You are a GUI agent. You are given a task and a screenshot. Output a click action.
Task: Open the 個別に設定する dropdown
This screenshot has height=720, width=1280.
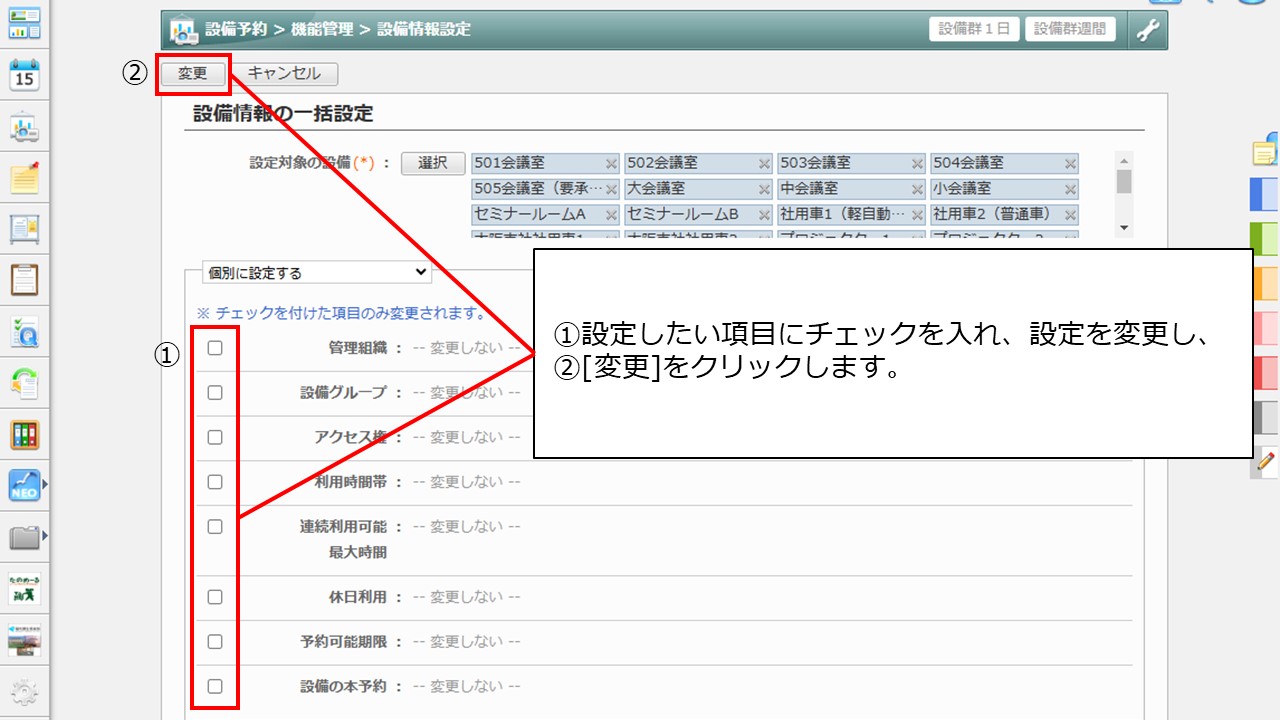pyautogui.click(x=316, y=272)
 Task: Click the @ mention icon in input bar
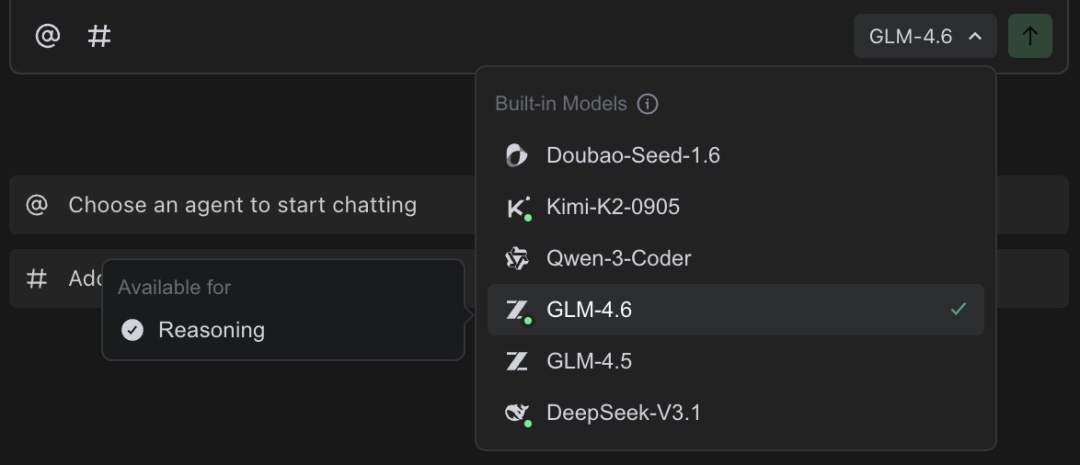click(47, 36)

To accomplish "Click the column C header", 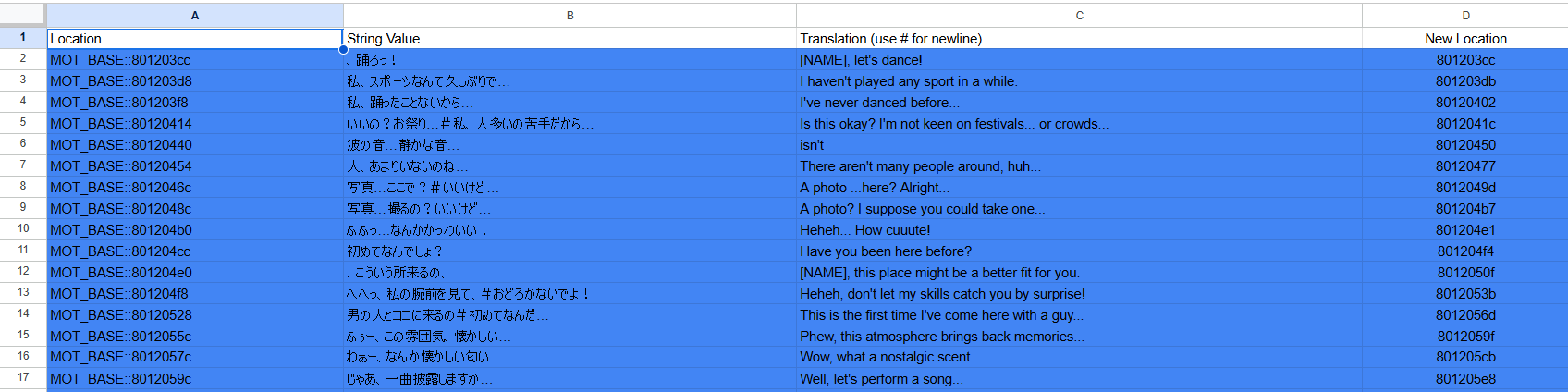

§ Exercise task
Please write out all of these lines again, requests included, shifting every coordinate in the answers up by 48. Leave the pictures out of your answer.

§ Complete response
You are a GUI agent. You are given a task and a screenshot. Output a click action.
Task: Open the 個別に設定する dropdown
This screenshot has height=720, width=1280.
pyautogui.click(x=364, y=320)
 Task: Click the @ mention icon in input bar
click(95, 84)

To accomplish "Click the column C header", 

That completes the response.